STATED PROBLEM = Could you put only the material between the lines holding "212x174 pixels. How" and "pyautogui.click(x=158, y=29)", inclusive, into a two-column CSV with the headers instruction and action? Each text and its answer should form one row, with each value in a single quoted field, line breaks turned into spaces, and the pictures left out.

RECORDED INFORMATION =
::::
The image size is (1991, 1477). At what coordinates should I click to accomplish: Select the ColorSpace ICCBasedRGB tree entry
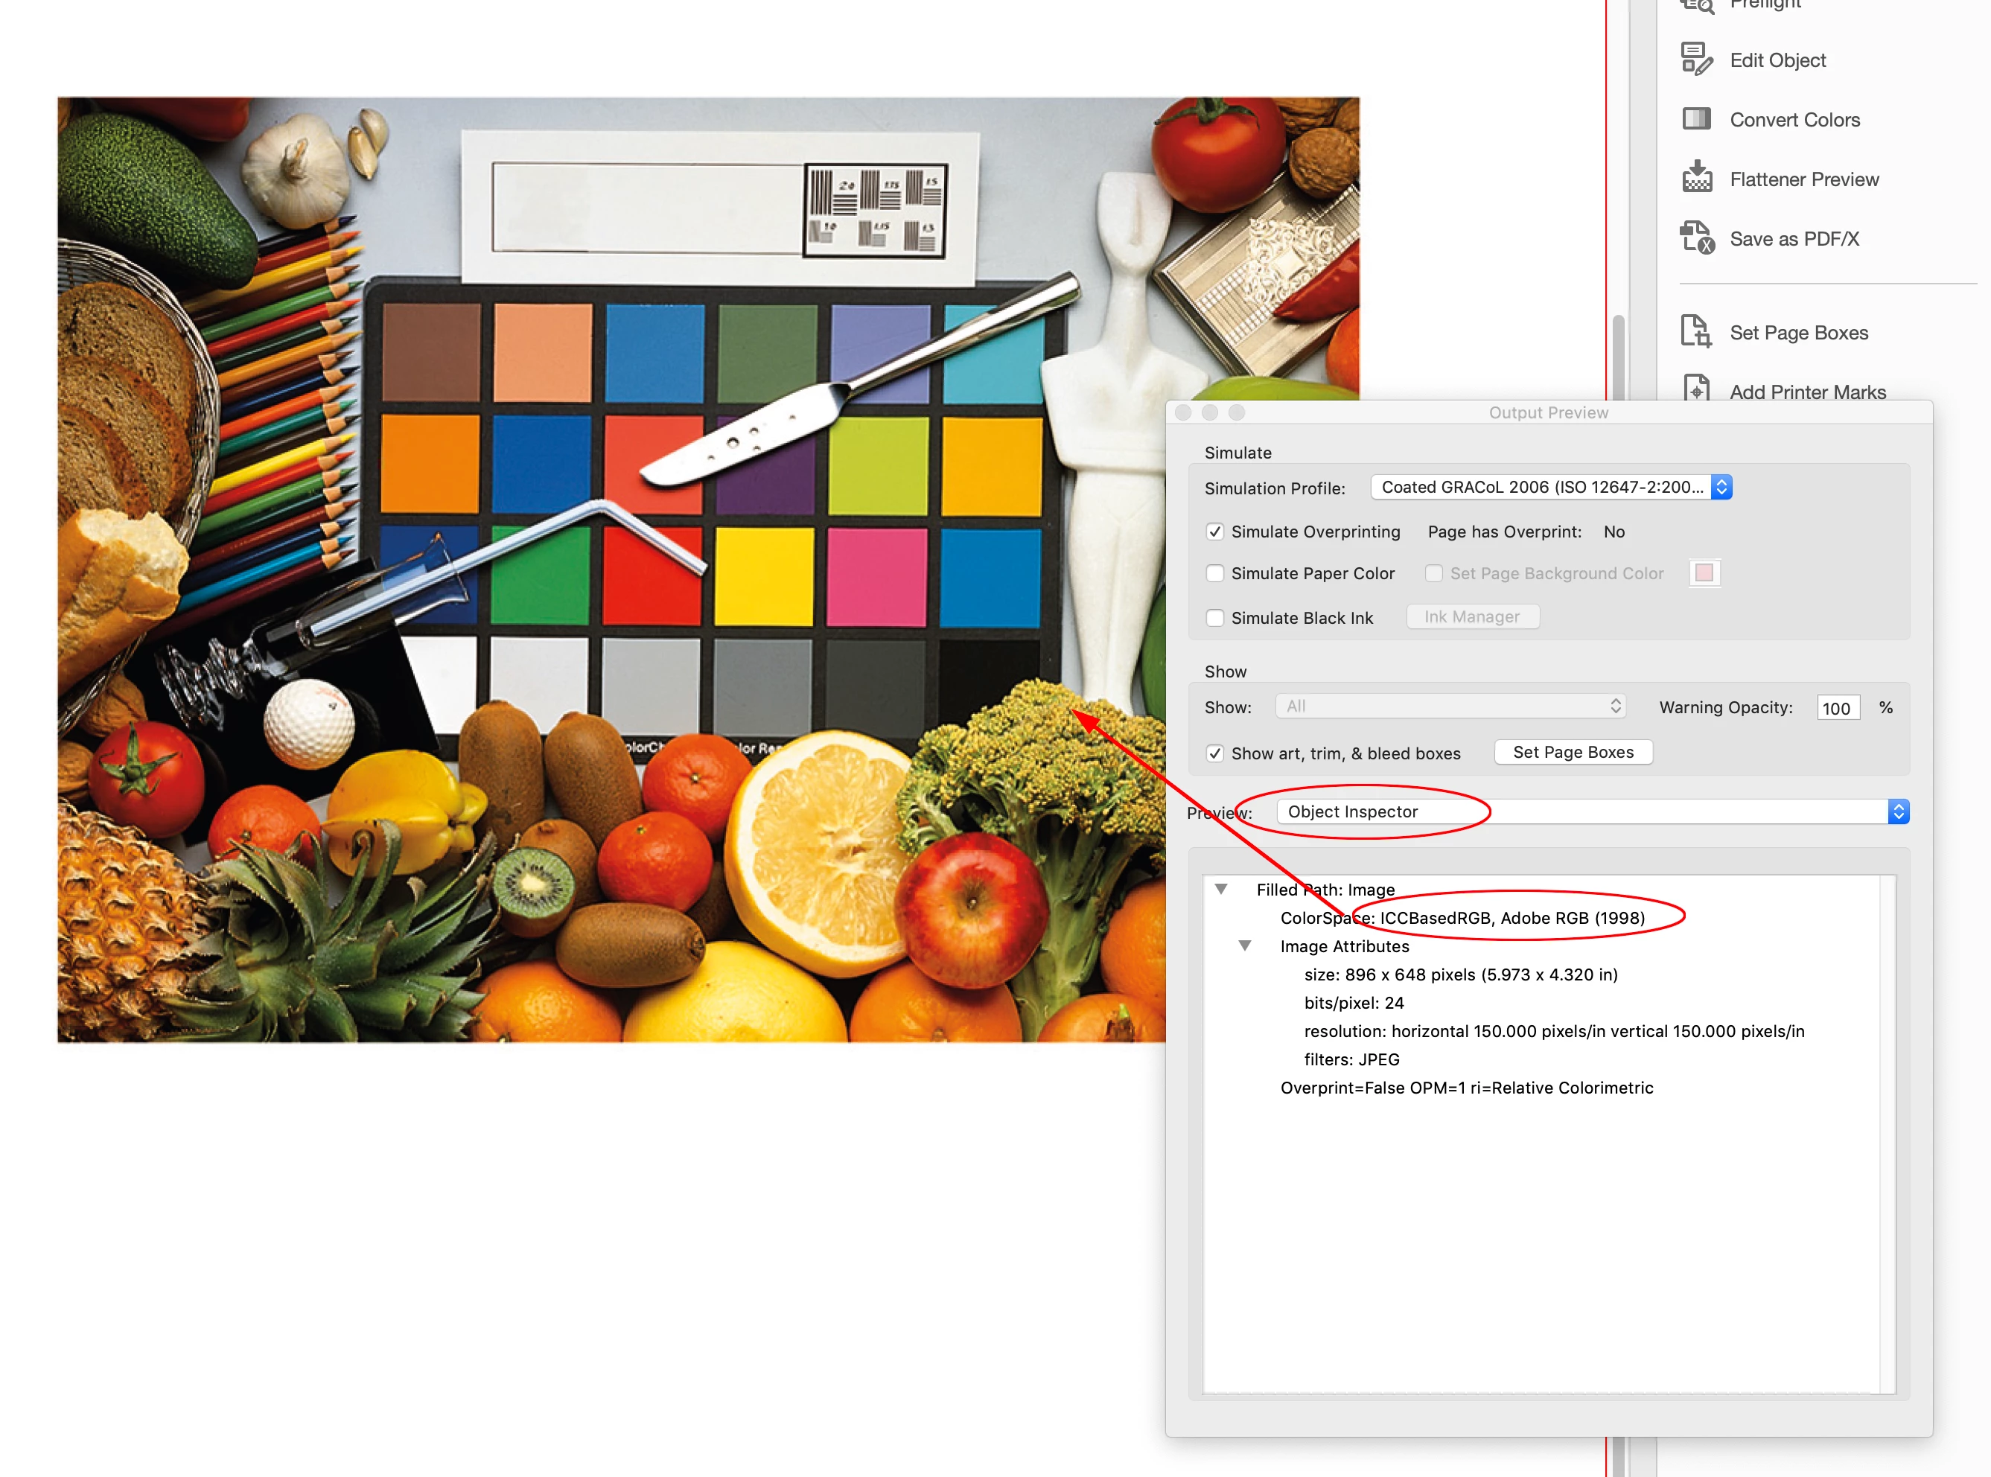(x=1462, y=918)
::::
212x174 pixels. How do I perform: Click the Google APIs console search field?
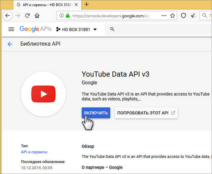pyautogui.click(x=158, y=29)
::::
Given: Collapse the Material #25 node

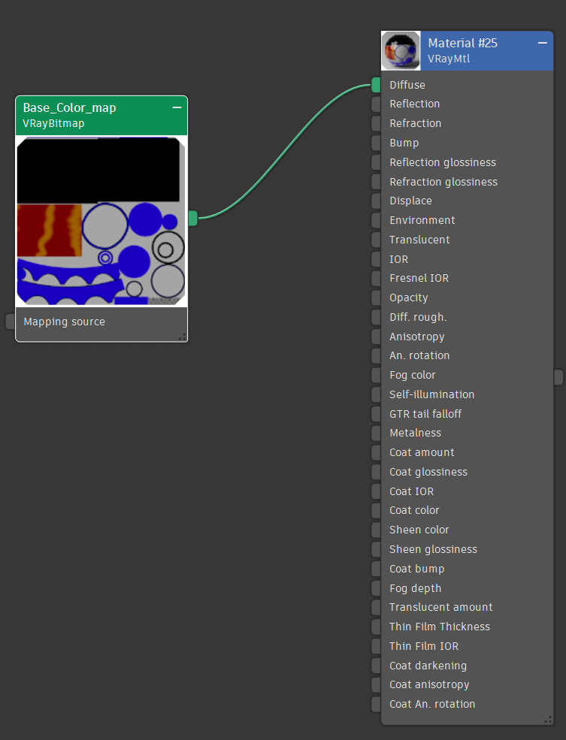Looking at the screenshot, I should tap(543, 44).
::::
EXERCISE ANSWER =
instruction,action
"212x174 pixels. How do I perform: Click the Google APIs console search field?","pyautogui.click(x=158, y=29)"